In this case formats are automatically converted into character chains.
Labels are retrieved betwen curly brackets (braces) in the text of the question (option -U).
When this feature is selected, braces should only be used for delimiting labels. Using braces that are not closed or not opened will yield an error message and the process will be terminated.
When the questionnaire's layout is formatted by option -o, the new questionnaire thereby created no longer contains any brace. These braces are replaced by the ASCII separator with hexadecimal code 0x1F, which is not printable. Auxiliary questionnaires with this improved layout can in turn be processed as input forms with options -i or -ir, separators 0x1F behaving as braces to indentify labels. These separators can also be used right from the start, when designing the survey questionnaire.

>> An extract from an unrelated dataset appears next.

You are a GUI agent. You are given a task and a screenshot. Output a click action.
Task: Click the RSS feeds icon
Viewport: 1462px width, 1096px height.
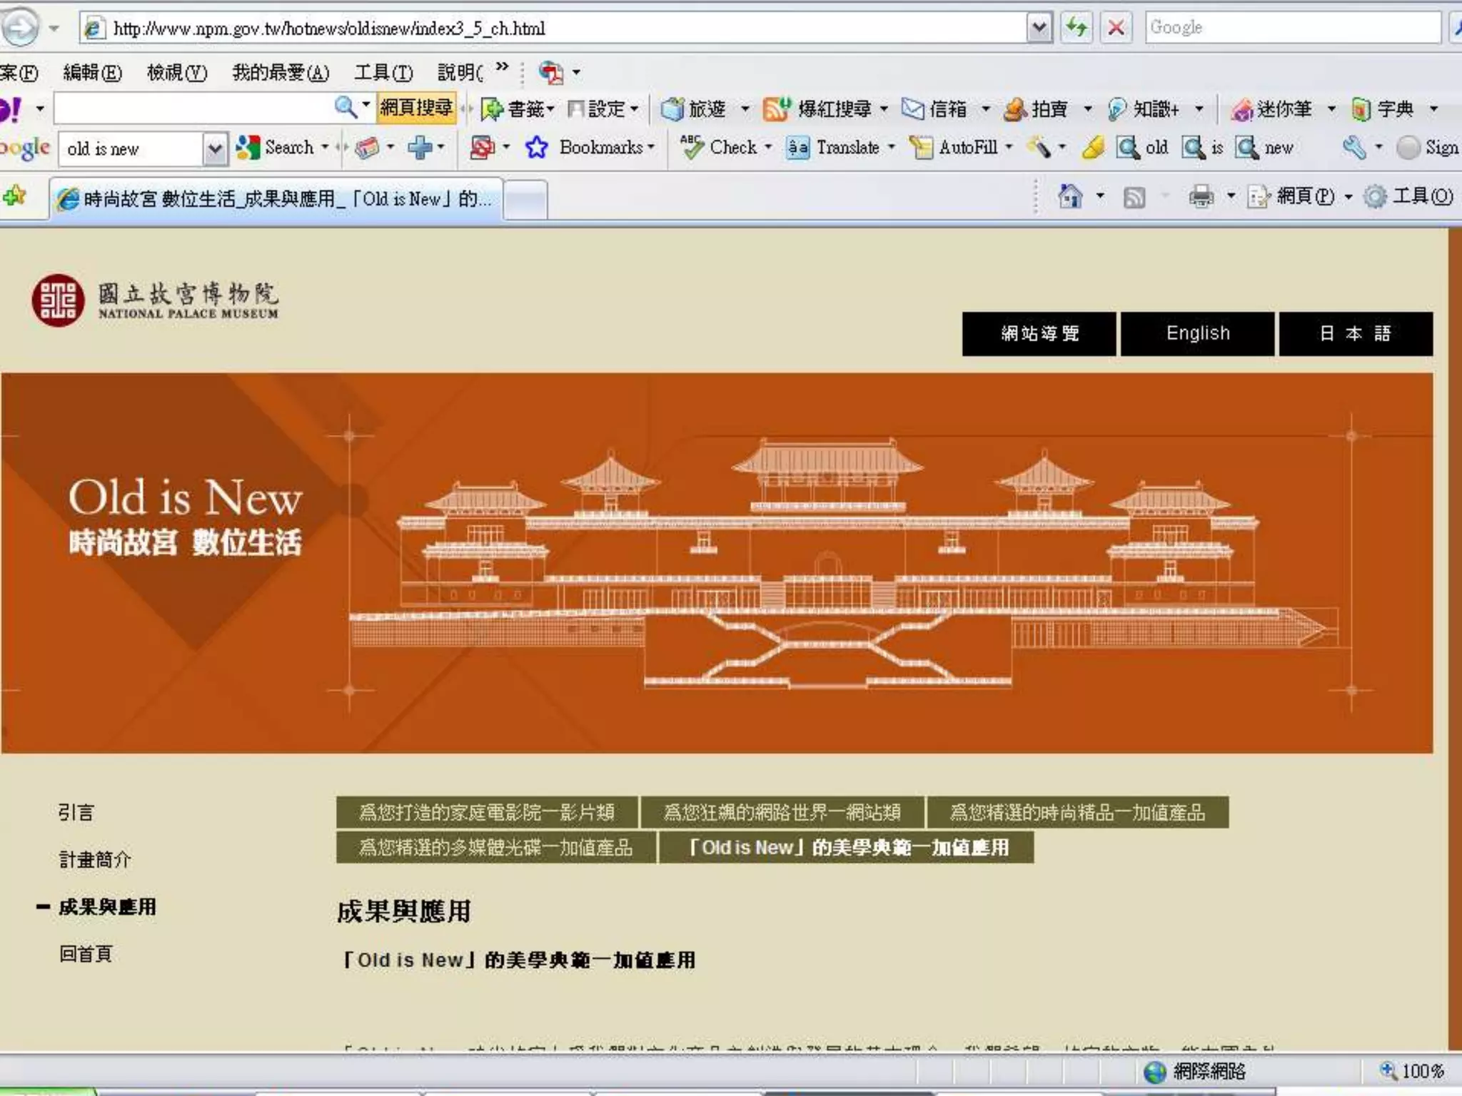(x=1134, y=197)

Click here to see example 3

When several variables are intoduced in the same question, braces should not be used in the text of the question between the question number and the end of the question itself. This option remains open when there is just one variable per question:

Click here to see example 4

1.3 Partial Automation

Explicit input on a comment line and partial automatic generation may be combined for variable names, labels and formats on comment lines.
With option -H, variable names, labels and formats on the comment line are ignored to just parse modifications requested by the keyboarding operator (this may happen when the keyboarding operator finds flaws with the original, hand-made set of formats designed with the questionnaire).
Table 3 summarizes the various possible options for partial automation.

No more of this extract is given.